A9X9B5 Tax Rate button on calculator
A9X9B5 Tax Rate button on calculator

The government has just introduced legislation to cut the company tax rate to 25% over 10 years.

This is a long overdue action, with the need for this reform pretty clear. Wages growth is weak, national income has been falling for several years, and productivity growth needs a substantial boost.

More troubling is our investment levels which are at near-record lows: the only other time we have seen non-mining investment this low is in the depths of the 1990 recession. And mining investment is declining sharply. These recessionary levels of investment should be a major concern to policy makers.

An important driver of investment is tax rates, and our company tax rate is uncompetitively high, even more so tax revenue. As a result, we are turning off investment, and are encouraging the decline in national income to continue.

The tax cut will help, boosting wages, exports, GDP, national income and employment, as explained in detailed Treasury analysis and affirmed by studies of real-world experience with company tax cuts.

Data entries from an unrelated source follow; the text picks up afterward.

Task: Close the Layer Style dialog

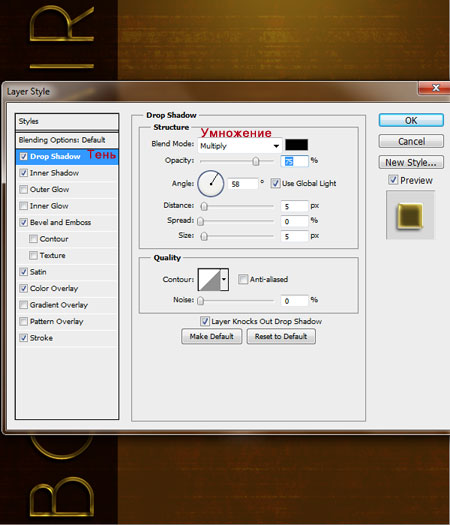Action: point(435,88)
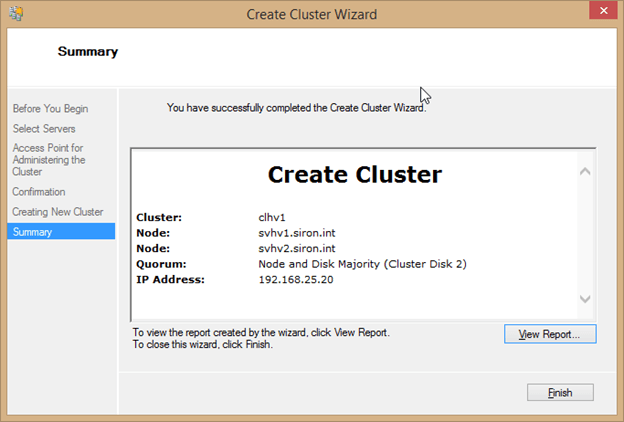624x422 pixels.
Task: Click the cluster name clhv1 in the report
Action: tap(273, 215)
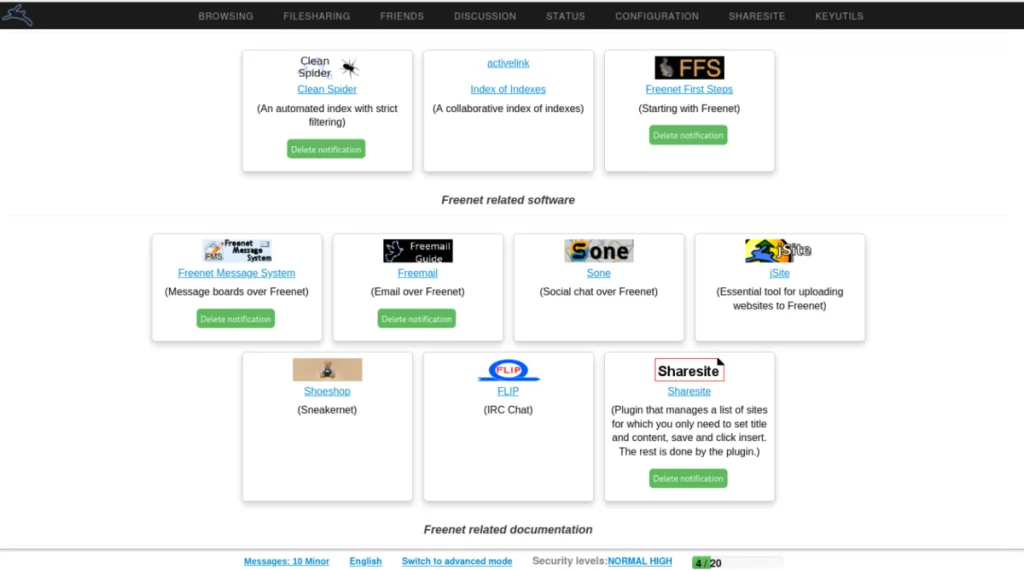Open the Filesharing menu
This screenshot has width=1024, height=570.
(317, 16)

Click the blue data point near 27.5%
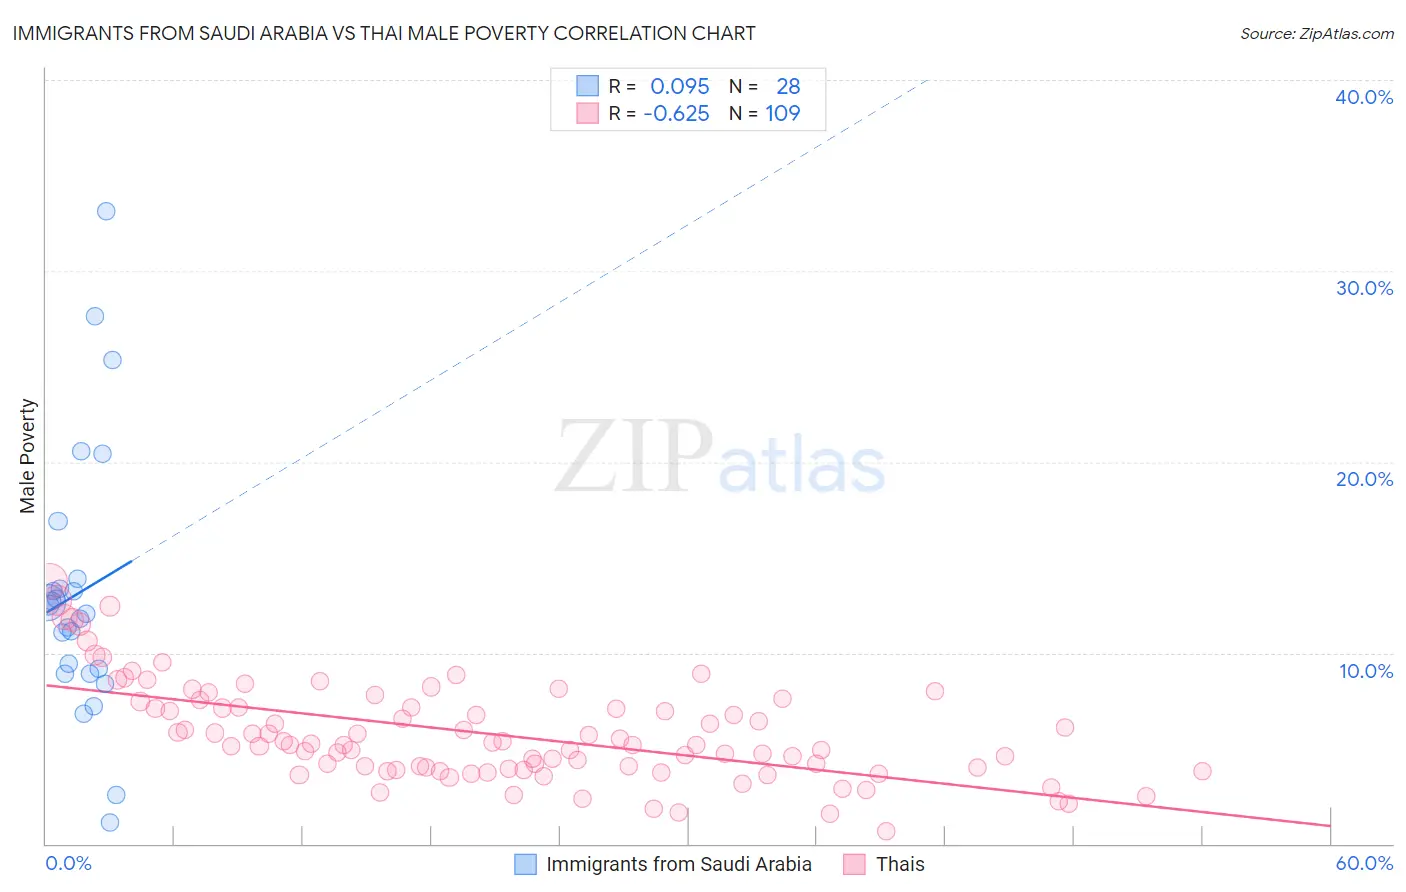tap(95, 316)
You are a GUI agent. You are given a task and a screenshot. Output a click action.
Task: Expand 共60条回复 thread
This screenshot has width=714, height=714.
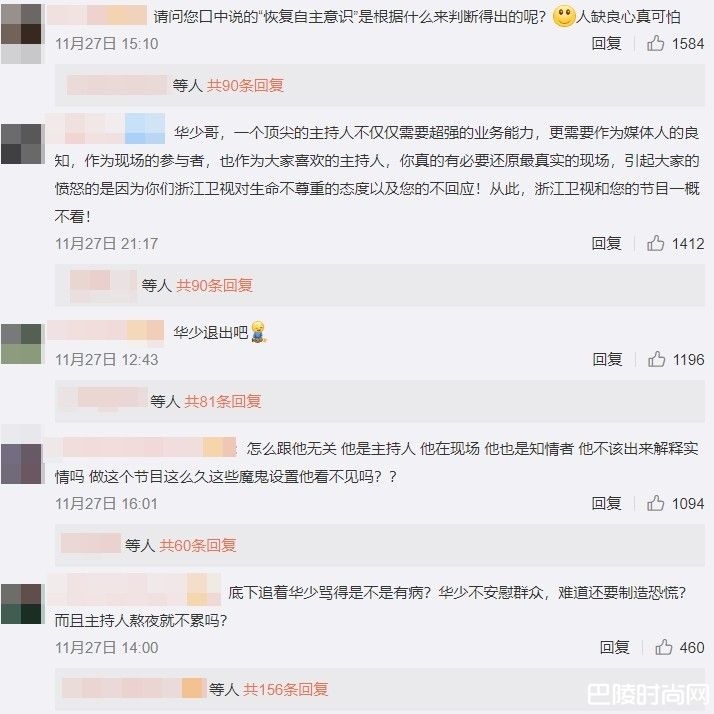(x=198, y=545)
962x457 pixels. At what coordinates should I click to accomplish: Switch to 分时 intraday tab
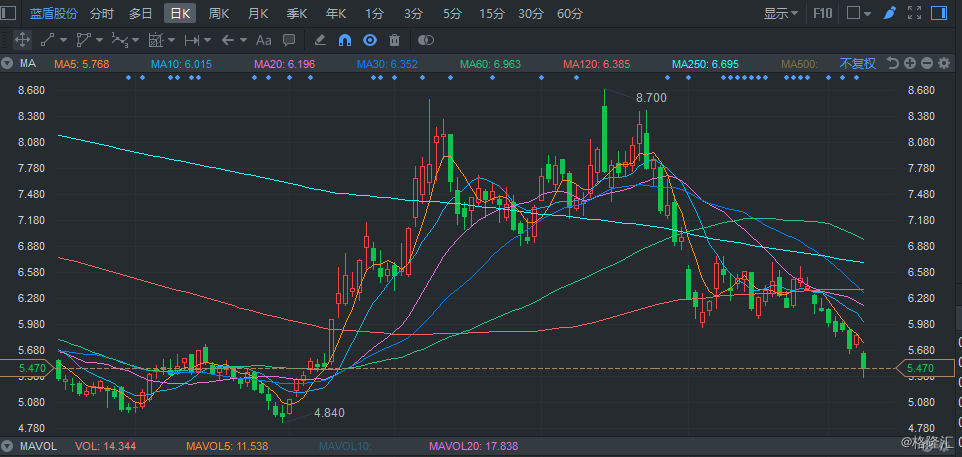pyautogui.click(x=102, y=14)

Some argue this benefit isn’t large, but it is in fact quite substantial, as Treasury has argued: the gain to GDP is only slightly less than the benefit from all the major telecommunications, ports and rail reforms in the 1990s, which lifted GDP by about 1.25%. These reforms weren’t dismissed because they appeared negligible if spread over 20 years — and we should ignore similar arguments relating to company tax: of course any number is smaller if divided by 20.

We should also ignore complaints that foreigners benefit from the tax cut: Treasury argues there will be no long-term benefit to foreigners; and why should we reject a reform because both Australians and foreigners benefit? That would is a self-destructive policy.

Instead, the tax cut will make Australia much better off and legislation to implement the cut should be passed as a priority by Parliament.